[TASK DETAILS]
Look for the word "agent" in the data below, and copy every line that holds it.

(DATASET EXTRACT)

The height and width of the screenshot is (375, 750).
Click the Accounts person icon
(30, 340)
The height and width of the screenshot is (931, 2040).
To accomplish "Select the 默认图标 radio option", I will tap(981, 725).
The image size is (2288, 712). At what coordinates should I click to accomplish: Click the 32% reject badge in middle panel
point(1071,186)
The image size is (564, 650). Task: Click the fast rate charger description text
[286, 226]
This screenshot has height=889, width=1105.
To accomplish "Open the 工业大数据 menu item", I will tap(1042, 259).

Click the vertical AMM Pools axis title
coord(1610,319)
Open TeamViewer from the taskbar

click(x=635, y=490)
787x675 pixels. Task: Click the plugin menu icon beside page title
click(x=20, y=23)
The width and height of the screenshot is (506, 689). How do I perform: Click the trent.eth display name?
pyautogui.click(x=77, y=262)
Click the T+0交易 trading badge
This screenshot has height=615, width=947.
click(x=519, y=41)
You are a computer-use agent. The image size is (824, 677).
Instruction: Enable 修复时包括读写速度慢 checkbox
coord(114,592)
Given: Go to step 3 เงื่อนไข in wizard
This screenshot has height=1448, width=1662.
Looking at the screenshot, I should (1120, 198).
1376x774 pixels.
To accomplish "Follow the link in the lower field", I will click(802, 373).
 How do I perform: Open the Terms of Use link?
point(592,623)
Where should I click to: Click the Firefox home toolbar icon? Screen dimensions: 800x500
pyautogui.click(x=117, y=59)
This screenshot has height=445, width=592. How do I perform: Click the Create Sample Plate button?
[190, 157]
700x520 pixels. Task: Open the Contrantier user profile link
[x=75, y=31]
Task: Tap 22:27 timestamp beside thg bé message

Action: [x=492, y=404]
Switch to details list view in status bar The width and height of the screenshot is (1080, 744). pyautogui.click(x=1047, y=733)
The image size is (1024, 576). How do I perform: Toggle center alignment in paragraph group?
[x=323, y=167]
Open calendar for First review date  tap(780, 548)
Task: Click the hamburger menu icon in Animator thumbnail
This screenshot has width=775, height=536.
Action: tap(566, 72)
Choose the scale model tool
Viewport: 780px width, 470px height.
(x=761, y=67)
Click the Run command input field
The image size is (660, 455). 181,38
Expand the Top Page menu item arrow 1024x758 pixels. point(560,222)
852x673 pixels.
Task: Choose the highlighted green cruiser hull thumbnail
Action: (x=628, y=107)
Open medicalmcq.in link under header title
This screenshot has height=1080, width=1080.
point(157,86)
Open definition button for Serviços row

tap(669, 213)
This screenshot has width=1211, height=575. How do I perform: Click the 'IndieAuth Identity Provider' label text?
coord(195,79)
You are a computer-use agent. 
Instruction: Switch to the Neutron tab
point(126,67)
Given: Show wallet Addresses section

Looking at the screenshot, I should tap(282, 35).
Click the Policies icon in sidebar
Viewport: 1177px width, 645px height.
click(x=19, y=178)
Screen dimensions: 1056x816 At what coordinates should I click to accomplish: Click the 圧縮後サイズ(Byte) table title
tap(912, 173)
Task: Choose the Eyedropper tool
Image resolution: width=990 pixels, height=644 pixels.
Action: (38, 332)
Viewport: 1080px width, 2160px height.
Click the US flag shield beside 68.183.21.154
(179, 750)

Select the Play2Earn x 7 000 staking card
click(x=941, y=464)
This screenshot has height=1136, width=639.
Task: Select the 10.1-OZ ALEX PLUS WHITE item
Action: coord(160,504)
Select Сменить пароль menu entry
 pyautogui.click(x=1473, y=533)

(End DATASET EXTRACT)

[RESPONSE AREA]
You are a computer-use agent. The image size is (824, 677).
You are a computer-use agent. 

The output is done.